New findings published in the Journal of the American Geriatrics Society examine data from the National Social Life, Health and Aging Project (NSHAP), a population-based study on adults between the ages of 57-85. The study examined information on participants' five senses and asked them to rate their physical health, overall.
Findings revealed that 94 percent of the participants experienced loss in at least one of their senses and up to 67 percent had two or more sensory losses. Of those with multisensory losses, 65 percent also had substantial loss in at least one of their senses, and 22 percent experienced substantial loss in two or more senses.
Furthermore, older age was liked to poorer age in all five senses, with the largest differences coming from hearing, smell and vision. Men also seemed to have worse functioning compared to women when it came to hearing, smell and taste.

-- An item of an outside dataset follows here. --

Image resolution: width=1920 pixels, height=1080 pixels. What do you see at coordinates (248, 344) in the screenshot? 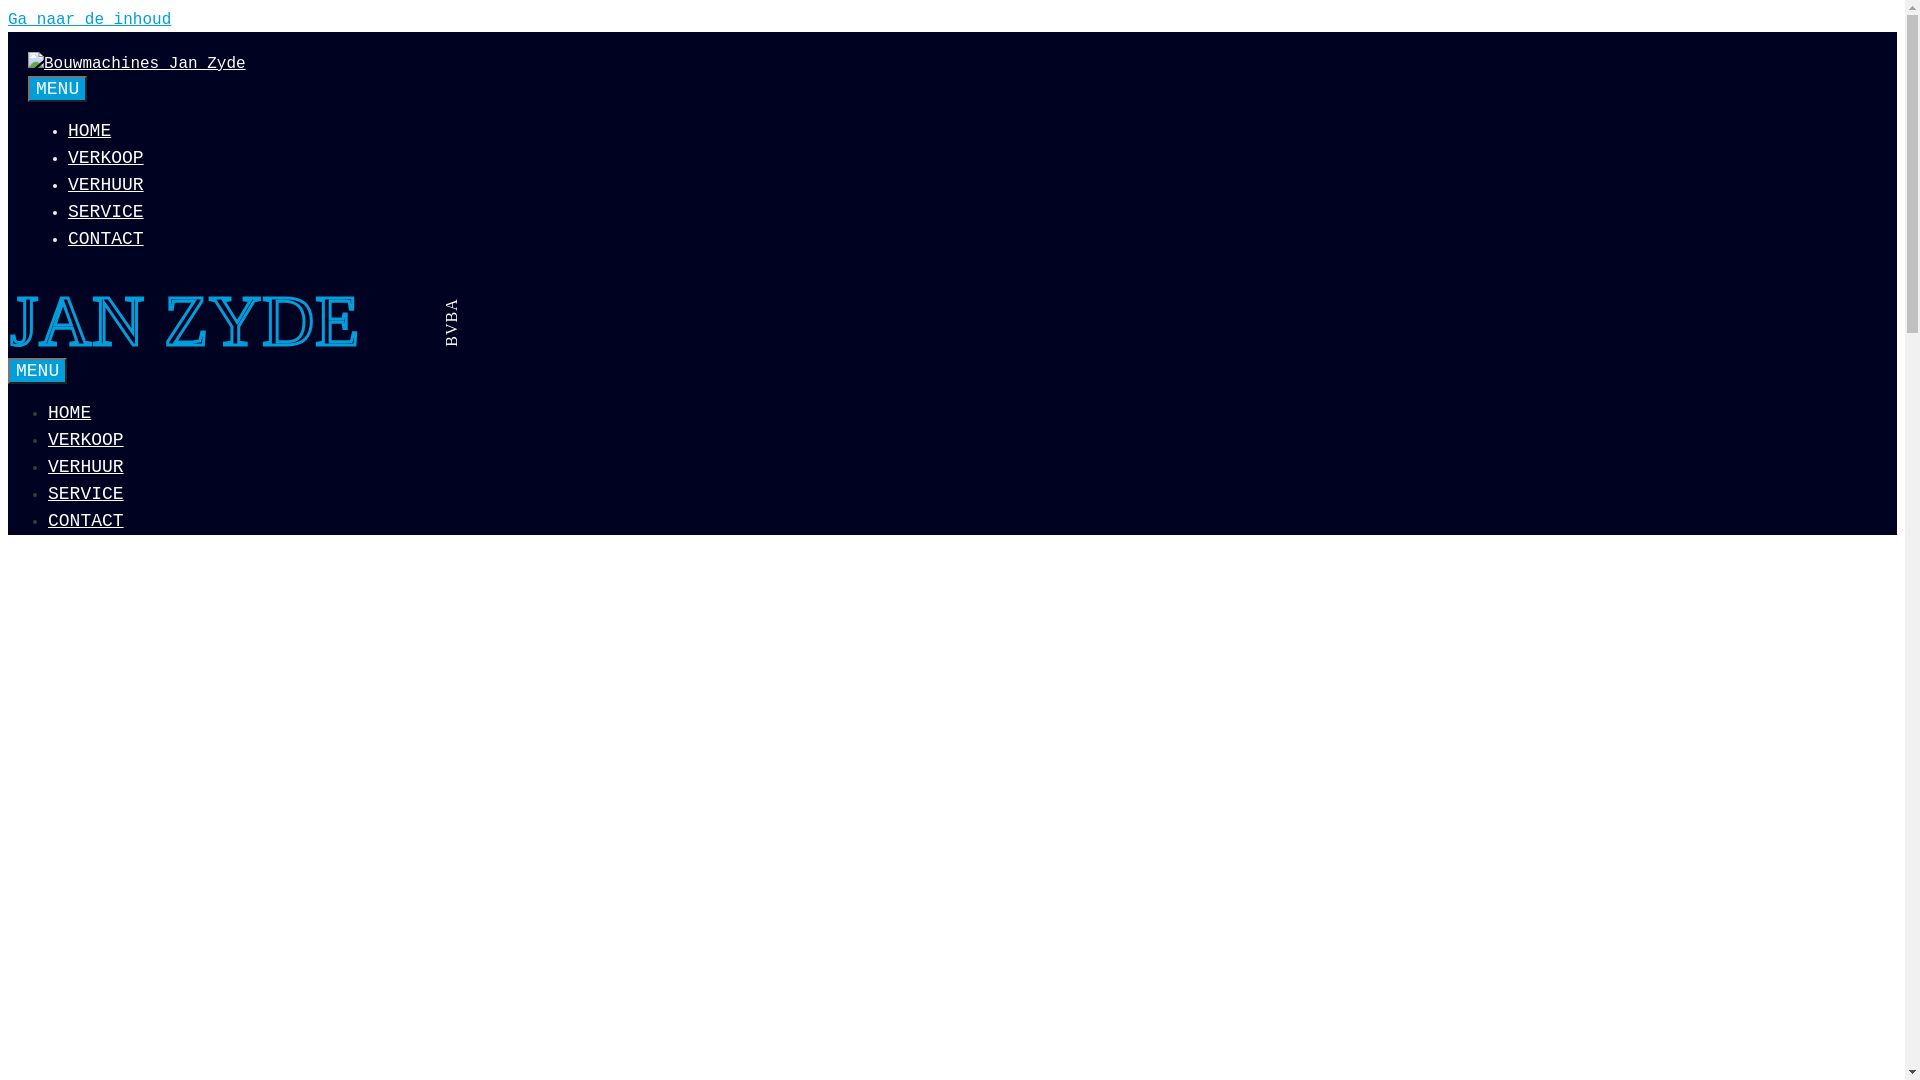
I see `Bouwmachines Jan Zyde` at bounding box center [248, 344].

However, men had better corrected vision than female counterparts, according to study authors.
Researchers also noted some discrepancies regarding race, including that African Americans and Hispanics tended to have worse sensory function than Caucasian counterparts in all senses except for hearing. On the other hand, Hispanics seemed to have better function in taste than other groups in the study.
The findings are particularly important as the loss of senses that come with age can make it increasingly challenging for elderly individuals to interact with the world around them. Researchers are hopeful that further studies on multisensorty loss can help to better promote the design of programs that prevent or treat loss.